ASSIGNMENT: Please find all lines in the data that hold the string "will" and copy them.

Extracted data entries:
----
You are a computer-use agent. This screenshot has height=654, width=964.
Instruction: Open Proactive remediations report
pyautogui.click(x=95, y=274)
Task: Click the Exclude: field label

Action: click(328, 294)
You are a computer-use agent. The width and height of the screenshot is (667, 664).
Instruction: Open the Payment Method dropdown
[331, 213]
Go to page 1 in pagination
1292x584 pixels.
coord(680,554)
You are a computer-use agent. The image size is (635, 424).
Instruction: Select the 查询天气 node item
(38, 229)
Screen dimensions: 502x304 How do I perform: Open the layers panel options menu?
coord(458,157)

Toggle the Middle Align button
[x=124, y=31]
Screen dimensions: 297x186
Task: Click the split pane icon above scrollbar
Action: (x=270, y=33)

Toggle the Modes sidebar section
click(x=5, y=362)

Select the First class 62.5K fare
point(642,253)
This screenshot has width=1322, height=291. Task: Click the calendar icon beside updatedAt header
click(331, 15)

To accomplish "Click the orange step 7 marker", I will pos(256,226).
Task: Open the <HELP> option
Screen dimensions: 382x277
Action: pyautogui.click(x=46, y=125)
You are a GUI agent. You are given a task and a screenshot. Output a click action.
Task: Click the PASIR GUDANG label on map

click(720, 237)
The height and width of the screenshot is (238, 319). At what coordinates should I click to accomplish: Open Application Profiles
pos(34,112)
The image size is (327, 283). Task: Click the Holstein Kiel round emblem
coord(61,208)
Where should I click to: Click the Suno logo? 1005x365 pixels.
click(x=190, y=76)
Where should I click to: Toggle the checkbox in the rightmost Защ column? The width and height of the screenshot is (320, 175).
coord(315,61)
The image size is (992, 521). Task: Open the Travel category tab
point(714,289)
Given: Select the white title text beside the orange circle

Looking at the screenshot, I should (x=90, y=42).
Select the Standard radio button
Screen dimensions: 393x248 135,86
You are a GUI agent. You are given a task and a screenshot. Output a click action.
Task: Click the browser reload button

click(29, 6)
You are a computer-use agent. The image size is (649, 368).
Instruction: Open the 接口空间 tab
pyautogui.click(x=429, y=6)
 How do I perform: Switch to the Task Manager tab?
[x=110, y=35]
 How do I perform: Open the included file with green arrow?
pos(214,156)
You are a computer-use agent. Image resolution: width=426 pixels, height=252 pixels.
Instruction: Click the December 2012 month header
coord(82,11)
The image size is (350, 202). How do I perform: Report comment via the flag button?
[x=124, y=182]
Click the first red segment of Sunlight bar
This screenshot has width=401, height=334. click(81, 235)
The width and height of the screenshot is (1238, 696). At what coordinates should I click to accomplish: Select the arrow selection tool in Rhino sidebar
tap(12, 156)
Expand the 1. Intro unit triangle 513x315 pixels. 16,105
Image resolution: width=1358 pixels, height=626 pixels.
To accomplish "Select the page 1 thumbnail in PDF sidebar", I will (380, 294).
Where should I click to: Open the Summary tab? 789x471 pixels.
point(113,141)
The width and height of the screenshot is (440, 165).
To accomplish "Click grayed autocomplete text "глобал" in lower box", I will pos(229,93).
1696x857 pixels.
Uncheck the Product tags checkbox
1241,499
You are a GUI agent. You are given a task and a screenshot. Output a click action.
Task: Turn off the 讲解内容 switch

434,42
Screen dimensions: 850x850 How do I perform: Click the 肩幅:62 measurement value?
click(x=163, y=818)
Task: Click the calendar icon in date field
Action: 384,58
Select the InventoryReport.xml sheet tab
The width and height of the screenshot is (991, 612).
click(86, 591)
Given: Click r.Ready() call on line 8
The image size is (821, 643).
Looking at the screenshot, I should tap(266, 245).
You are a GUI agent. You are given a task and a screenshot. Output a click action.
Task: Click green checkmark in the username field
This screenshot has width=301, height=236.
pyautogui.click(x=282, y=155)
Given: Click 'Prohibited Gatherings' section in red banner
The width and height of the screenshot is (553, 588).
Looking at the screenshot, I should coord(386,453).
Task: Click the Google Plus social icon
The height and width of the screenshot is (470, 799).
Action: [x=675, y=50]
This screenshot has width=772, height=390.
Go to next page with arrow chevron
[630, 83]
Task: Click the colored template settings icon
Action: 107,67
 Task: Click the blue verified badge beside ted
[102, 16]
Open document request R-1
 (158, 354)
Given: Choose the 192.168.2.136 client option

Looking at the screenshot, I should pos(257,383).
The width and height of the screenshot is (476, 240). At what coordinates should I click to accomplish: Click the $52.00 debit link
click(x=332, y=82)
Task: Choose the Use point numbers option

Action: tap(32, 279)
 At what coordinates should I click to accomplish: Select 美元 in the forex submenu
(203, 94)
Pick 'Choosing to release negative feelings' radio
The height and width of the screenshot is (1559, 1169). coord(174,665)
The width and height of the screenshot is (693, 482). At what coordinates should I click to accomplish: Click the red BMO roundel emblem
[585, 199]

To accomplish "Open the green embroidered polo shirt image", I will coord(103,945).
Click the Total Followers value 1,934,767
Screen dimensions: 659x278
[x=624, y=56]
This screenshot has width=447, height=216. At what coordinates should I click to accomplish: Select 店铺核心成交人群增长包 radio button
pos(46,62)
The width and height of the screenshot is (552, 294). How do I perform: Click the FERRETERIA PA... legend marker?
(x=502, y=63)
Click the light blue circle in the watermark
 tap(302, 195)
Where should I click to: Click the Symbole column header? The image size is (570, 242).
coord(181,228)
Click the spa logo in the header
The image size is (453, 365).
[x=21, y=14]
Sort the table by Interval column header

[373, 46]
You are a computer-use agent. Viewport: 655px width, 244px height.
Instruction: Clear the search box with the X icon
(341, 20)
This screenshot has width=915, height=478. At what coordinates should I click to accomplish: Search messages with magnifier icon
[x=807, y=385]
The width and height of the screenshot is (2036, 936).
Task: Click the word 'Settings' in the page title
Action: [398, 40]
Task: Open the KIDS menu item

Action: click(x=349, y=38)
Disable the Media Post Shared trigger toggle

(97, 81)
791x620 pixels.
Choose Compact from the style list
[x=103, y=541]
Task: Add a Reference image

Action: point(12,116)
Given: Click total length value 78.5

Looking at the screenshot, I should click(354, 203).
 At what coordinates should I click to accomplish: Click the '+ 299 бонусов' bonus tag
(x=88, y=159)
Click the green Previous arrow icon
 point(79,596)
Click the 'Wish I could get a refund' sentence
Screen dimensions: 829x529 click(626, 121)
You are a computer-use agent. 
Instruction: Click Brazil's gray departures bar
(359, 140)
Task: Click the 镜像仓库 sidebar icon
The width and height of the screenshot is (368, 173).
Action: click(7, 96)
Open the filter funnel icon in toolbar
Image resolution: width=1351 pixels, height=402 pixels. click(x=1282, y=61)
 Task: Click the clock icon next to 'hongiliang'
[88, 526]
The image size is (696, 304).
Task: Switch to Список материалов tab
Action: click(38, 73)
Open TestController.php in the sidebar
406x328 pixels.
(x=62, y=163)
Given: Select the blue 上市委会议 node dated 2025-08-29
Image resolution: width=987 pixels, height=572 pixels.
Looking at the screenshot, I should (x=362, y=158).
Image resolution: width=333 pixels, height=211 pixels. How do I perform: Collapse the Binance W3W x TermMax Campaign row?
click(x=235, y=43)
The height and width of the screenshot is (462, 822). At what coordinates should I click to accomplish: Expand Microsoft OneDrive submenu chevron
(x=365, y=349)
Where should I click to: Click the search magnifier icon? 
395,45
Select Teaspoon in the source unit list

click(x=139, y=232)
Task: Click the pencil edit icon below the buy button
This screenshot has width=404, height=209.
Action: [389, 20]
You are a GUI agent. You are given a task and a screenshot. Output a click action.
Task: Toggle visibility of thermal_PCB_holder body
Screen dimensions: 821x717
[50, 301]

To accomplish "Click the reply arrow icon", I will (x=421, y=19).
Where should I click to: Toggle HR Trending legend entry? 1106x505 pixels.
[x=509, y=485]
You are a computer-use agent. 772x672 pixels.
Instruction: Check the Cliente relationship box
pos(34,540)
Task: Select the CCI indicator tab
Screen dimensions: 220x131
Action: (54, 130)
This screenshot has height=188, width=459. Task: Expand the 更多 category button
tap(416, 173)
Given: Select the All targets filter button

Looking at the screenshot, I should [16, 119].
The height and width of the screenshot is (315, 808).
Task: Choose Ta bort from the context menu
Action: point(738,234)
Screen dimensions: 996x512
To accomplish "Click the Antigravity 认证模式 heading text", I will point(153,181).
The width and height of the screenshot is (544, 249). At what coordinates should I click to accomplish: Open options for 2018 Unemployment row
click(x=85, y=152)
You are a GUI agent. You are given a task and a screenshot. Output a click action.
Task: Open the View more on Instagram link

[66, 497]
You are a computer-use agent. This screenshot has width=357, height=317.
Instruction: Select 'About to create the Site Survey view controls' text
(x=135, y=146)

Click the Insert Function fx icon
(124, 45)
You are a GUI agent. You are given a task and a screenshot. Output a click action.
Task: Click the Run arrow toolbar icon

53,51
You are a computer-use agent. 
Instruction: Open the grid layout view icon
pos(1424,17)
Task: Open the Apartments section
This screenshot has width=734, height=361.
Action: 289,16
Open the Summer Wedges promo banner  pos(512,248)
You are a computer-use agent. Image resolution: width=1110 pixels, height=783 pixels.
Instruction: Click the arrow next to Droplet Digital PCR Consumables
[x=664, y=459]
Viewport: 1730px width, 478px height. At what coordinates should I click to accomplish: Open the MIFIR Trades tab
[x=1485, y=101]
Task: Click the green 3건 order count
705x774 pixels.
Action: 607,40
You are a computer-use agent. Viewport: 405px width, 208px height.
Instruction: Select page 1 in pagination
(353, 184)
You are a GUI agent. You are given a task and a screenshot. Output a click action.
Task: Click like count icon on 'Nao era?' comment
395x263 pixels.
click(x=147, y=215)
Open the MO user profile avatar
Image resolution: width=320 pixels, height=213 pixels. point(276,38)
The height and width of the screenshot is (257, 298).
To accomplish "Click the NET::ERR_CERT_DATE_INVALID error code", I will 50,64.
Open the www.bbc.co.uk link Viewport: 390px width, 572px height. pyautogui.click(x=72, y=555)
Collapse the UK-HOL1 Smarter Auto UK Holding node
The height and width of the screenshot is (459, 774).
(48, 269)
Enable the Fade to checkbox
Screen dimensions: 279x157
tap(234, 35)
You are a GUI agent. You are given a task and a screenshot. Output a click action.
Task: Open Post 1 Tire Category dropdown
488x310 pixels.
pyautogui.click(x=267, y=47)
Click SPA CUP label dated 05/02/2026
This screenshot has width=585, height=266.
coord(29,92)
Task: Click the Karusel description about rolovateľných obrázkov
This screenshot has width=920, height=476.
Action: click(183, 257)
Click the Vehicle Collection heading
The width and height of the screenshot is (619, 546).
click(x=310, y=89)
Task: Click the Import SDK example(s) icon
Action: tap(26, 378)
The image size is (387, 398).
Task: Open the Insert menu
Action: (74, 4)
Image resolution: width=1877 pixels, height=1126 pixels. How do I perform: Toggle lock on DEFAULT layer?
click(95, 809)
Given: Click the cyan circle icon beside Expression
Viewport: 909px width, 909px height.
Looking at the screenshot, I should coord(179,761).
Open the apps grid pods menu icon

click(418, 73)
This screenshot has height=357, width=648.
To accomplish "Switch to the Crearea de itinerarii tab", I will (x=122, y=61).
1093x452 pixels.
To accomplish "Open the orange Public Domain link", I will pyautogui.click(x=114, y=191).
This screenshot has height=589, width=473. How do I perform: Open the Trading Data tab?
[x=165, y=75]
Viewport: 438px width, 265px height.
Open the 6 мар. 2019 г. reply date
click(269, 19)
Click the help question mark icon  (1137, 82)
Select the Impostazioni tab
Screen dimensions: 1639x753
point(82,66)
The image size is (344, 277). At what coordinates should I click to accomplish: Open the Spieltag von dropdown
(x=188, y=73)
----
SOLVED PROBLEM:
To accomplish "Click the orange step 7 marker", I will pos(256,226).
To accomplish "Select the page 1 thumbnail in PDF sidebar", I will (380, 294).
To accomplish "Click grayed autocomplete text "глобал" in lower box", I will pos(229,93).
To accomplish "Open the green embroidered polo shirt image", I will coord(103,945).
To accomplish "Click the reply arrow icon", I will (x=421, y=19).
To accomplish "Click the Antigravity 认证模式 heading text", I will point(153,181).
To accomplish "Click the NET::ERR_CERT_DATE_INVALID error code", I will 50,64.
To accomplish "Switch to the Crearea de itinerarii tab", I will (x=122, y=61).
To accomplish "Open the orange Public Domain link", I will pyautogui.click(x=114, y=191).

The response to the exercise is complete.